Second, Salvation is clearly and wholly of the Lord. The devising of the scheme is as clearly divine as the execution and application. Human wit, wisdom, strength, and merit are nothing in such a work. “Boasting is excluded by the law of faith,” [Rom. 3:27]. We are nothing; we can do nothing; we deserve nothing. Our Lord has won the crown, and he shall wear it. It is his of right; it shall be his in fact.
Third, Let us give God his own time. He knows what is best. He took four thousand years to prepare the way for the coming of the Redeemer. With the Lord one day is as a thousand years and a thousand years as one day. We are no judges of what is best or wisest. There is as much wisdom in saying, “When thou wilt,” as in saying, “What thou wilt,” or “How thou wilt.”

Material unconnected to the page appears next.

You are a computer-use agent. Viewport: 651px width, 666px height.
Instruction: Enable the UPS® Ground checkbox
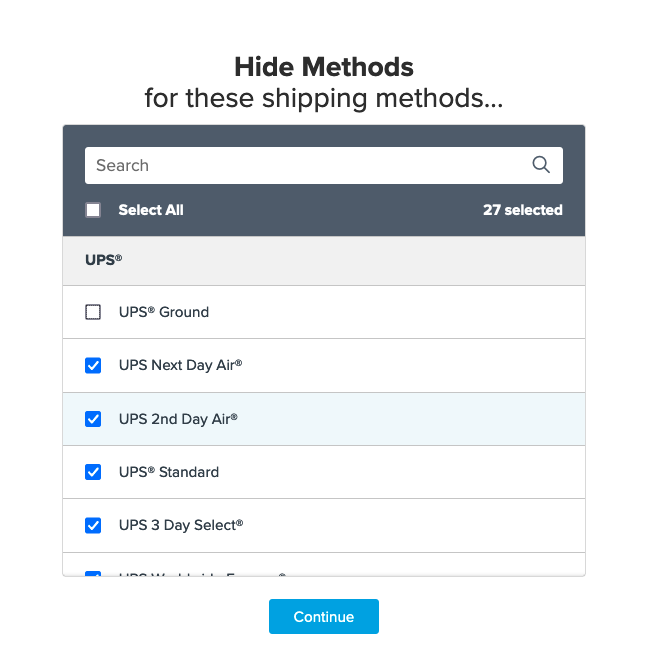(93, 312)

Fourth, If any ask whether we are bound to celebrate the birth of Christ on any given day of the year, the answer is, God has given no such command, and he is sole Lawgiver in his church. There is no proof that for centuries the primitive church had any such observance. When such a day was at length observed, many churches fixed it on the sixth day of January. Many learned men contend that Christ was born in October. Some think he was born in May. It seems certain that the Roman emperor would not require women as well as men to take long journeys in the depths of winter, and that shepherds would not then be watching their flocks in the open air. Compare Mat. 24:20 and Mark 13:18. But if any man observes a day in honor of our Lord’s nativity, let him keep it unto the Lord. “One man esteemeth one day above another; another esteemeth every day alike; let every man be fully persuaded in his own mind,” Rom. 14:5. It is, however, a significant fact, that God has concealed from us any positive knowledge of the day, the month, and even the year of our Savior’s birth.